По-прежнему глядя перед собой, Полох процедил безразлично:

— Помнится, тебе совет был даден провалиться, затихнуть и не мозолить глаза.

— Был такой совет, дядя Эдя, однако жизнь свое требует; да к тому же многое поменялось, деловая обстановка пошла, я у Авдотьи Даниловны под рукой.

— Мальчик куда пошлют?

— А это с которой стороны посмотреть, может, мальчик, а может, хозяин. Такие дела, Эдуард Гаврилович.

— Ну, что ж, рад за тебя, хозяин. Пора, давно пора, сколько можно в пацанах ходить?

— Я того же мнения, Эдуард Гаврилович. Так уж подошло, обстоятельства требуют неотложные вопросы решать. Потому и заскочил к вам в машину. — Пустовойт глянул на дорогу. — Давайте свернем в рощу, Эдуард Гаврилович, там местечко имеется подходящее для серьезного разговора.

— А ты шутник, парень, — покосился на Пустовойта Полох. — Ты всегда был шутником?

— Причем тут шутки, Эдуард Гаврилович, даже странно слышать. Какие могут быть шутки, когда Авдотья Даниловна горит, а может, уже и погорела!

— Ты что! — «Волгу» чуть не занесло на повороте.

— Ой-ой… — качнулся Алька, что есть силы прижался к сиденью. — Я ж не на ремнях, что вы крутите… Говорил же вам, сбавьте скорость..!

Машина пошла ровнее, замедляя ход.

— Давайте, сворачивайте в рощу.

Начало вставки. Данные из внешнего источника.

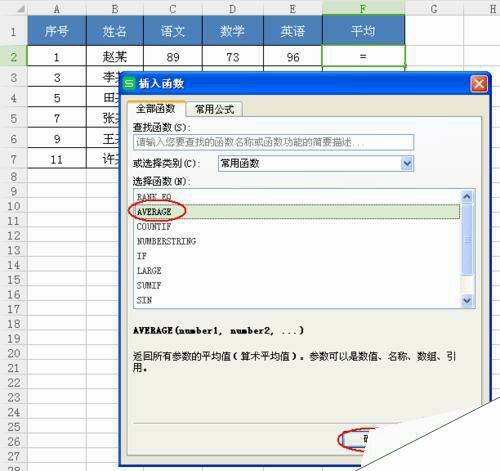Select cell F2 containing equals sign

click(x=363, y=56)
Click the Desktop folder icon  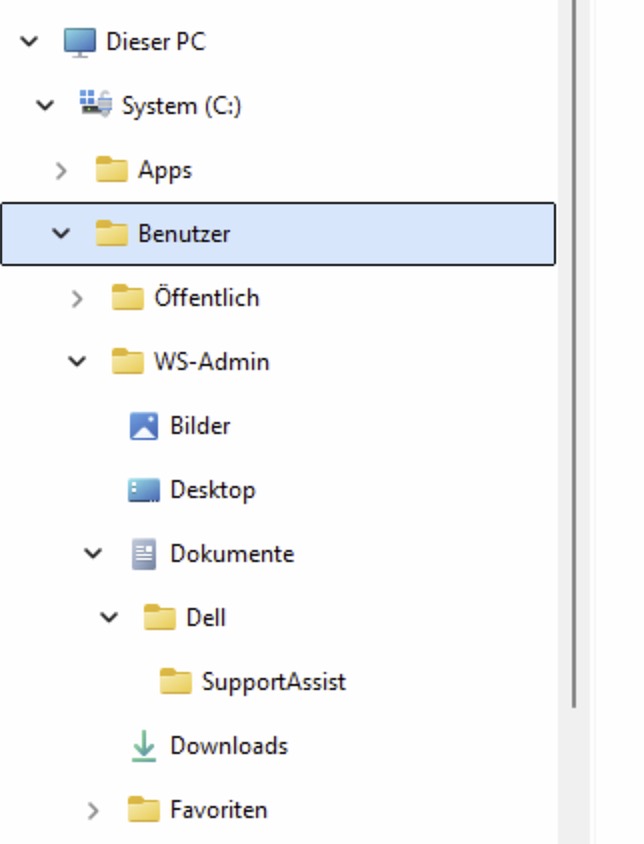(x=144, y=490)
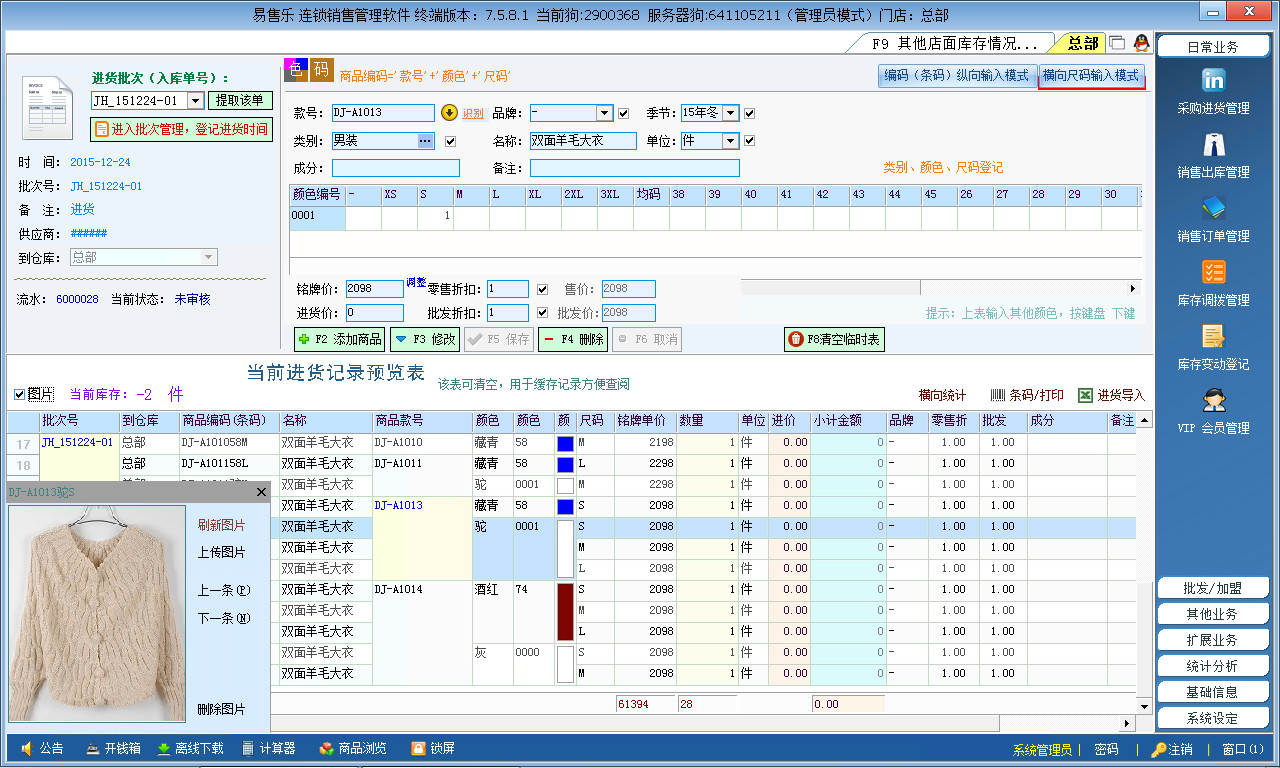Viewport: 1280px width, 768px height.
Task: Open the 品牌 brand dropdown
Action: pyautogui.click(x=604, y=113)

Разговор на скоростях не получится, Эдуард Гаврилович. — Это уже не была просьба, голос Альки Пустовойта утратил вкрадчивость.

«Наглец», — подумал Эдуард Гаврилович, однако крутнул баранку, машина запрыгала по размытым колеям проселочной дороги, рыжая обезьянка, подмигивая, завертелась на ветровом стекле.

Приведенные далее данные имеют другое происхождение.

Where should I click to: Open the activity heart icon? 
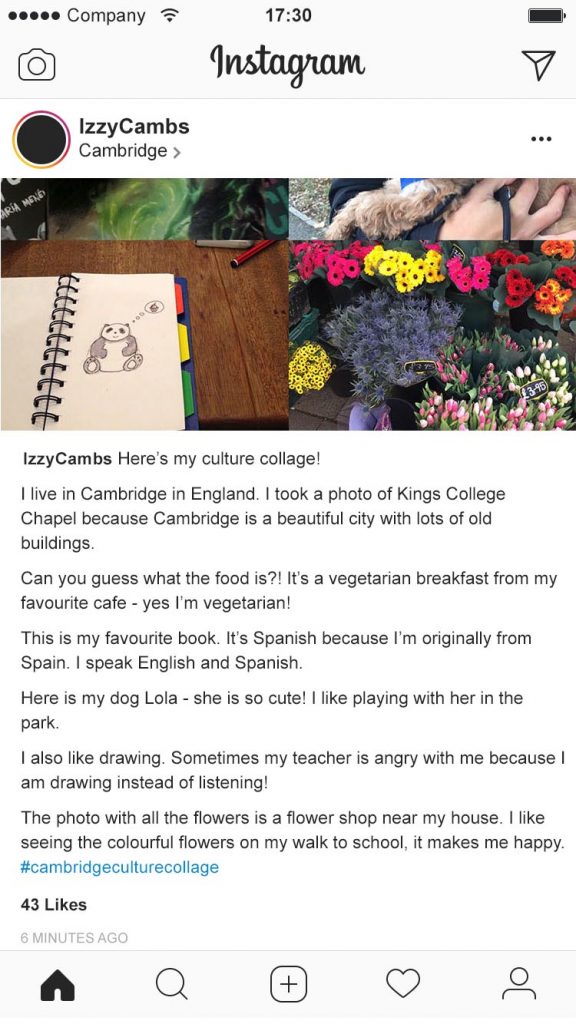(x=403, y=984)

— Что там с Авдотьей? — не глядя на Пустовойта, процедил Полох.

— Дело подсудное, Эдуард Гаврилович, на полный срок, — Алька назвал статью с присушен осведомленностью. — Это уж точно, если не выручим полезную женщину… Сюда, на полянку сворачивайте, Эдуард Гаврилович, надежное местечко, мы тут пацанами хазовку содержали.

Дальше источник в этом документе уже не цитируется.